— What to work on —
Every line below from the one containing "Task: Click the delivery truck icon" to the final line must be reproduced exactly, and no other line may appear in the answer.

— Excerpted data —
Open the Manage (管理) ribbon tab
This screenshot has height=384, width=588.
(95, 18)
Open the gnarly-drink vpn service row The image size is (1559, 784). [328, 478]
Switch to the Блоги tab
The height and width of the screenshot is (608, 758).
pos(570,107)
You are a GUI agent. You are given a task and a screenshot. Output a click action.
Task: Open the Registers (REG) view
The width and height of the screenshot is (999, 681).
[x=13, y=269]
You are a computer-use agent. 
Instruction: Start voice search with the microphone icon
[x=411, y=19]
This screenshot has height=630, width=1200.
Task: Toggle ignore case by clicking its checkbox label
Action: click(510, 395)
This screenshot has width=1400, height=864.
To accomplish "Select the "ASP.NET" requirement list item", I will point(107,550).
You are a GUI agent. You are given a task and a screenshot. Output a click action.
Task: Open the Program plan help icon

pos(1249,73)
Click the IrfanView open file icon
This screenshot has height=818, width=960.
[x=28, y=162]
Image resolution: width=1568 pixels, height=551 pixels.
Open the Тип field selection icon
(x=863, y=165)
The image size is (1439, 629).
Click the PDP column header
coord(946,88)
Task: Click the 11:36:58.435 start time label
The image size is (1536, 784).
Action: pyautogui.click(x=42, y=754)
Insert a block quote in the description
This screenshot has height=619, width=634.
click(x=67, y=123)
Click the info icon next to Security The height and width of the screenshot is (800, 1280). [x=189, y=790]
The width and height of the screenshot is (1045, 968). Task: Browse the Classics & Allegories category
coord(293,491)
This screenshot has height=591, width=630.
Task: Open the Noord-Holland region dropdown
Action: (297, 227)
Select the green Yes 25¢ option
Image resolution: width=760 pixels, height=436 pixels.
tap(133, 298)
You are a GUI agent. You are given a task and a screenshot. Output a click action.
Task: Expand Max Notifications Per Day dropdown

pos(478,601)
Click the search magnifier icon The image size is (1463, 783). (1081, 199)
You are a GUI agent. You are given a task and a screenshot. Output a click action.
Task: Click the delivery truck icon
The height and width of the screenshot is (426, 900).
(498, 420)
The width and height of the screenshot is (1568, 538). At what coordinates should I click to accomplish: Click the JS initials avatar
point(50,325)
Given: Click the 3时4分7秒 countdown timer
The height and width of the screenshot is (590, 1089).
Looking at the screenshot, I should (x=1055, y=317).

— Expected answer —
Task: Click the delivery truck icon
The height and width of the screenshot is (426, 900).
(498, 420)
The width and height of the screenshot is (1568, 538). At what coordinates should I click to accomplish: Click the JS initials avatar
point(50,325)
Given: Click the 3时4分7秒 countdown timer
The height and width of the screenshot is (590, 1089).
Looking at the screenshot, I should (x=1055, y=317).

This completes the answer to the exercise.